**WORK TO COMPLETE:**
Only the lines from the line containing "Select the Child Care row label" through the final line of the entries should be printed, exactly as given, with the pictures left out.

**DATA SUPPLIED:**
____

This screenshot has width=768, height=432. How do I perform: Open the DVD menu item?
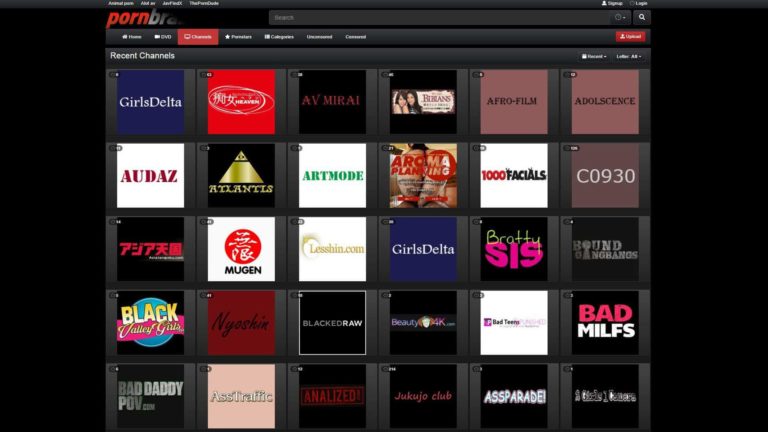(162, 37)
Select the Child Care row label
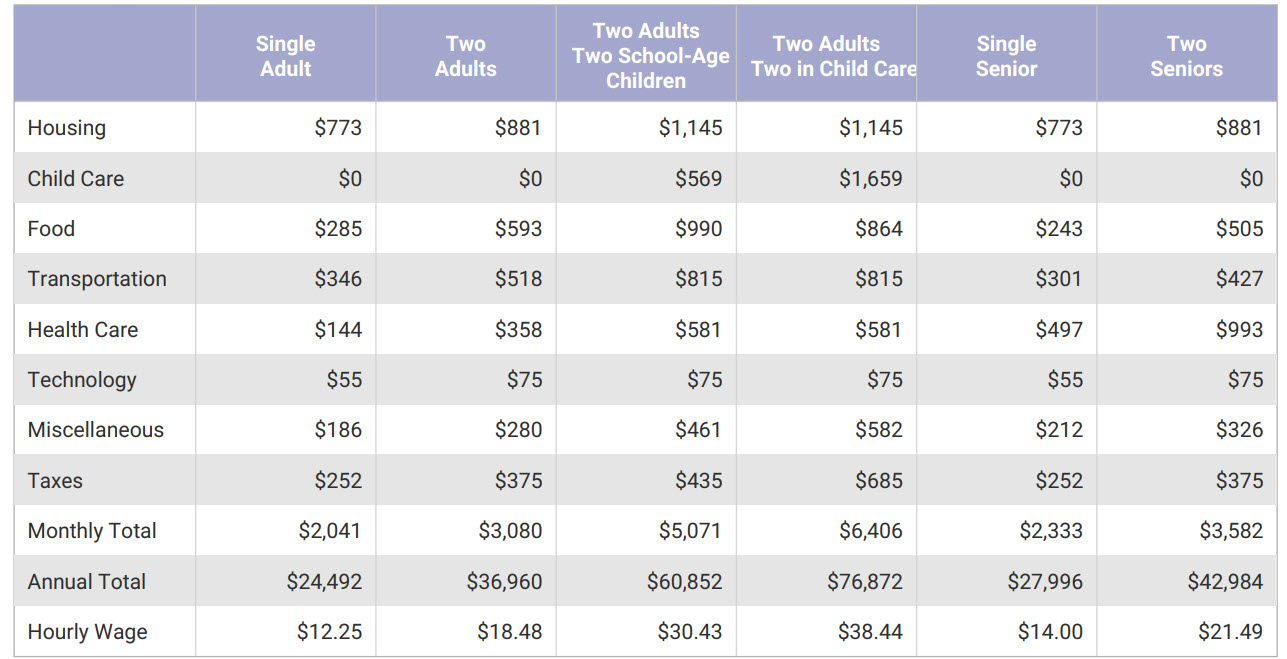This screenshot has width=1287, height=659. [x=76, y=179]
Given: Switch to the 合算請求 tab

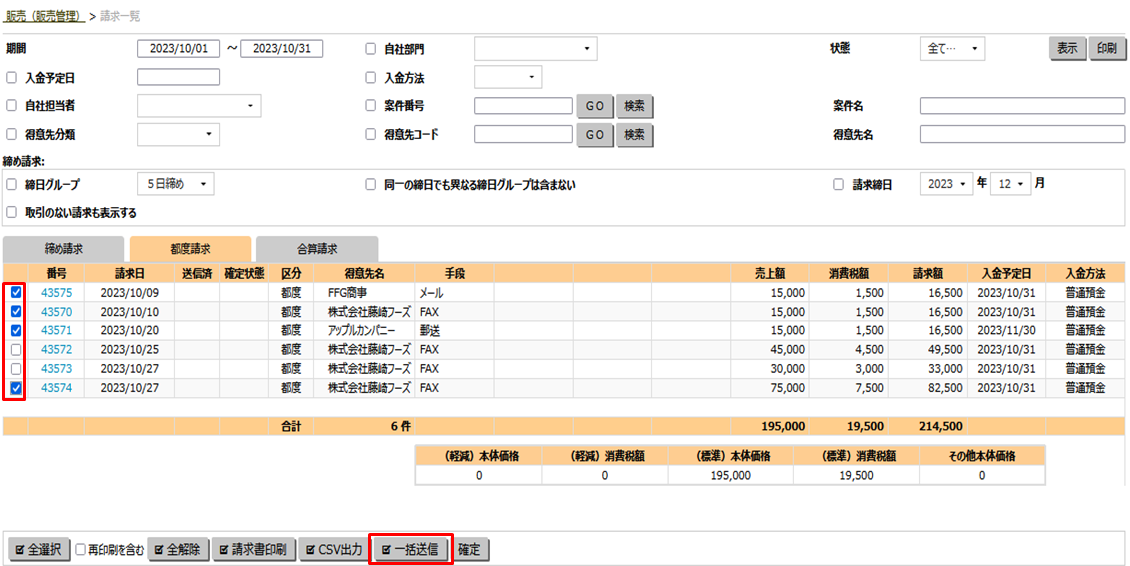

____

**TASK RESPONSE:**
Select the Child Care row label
This screenshot has width=1287, height=659. [x=76, y=179]
Given: Switch to the 合算請求 tab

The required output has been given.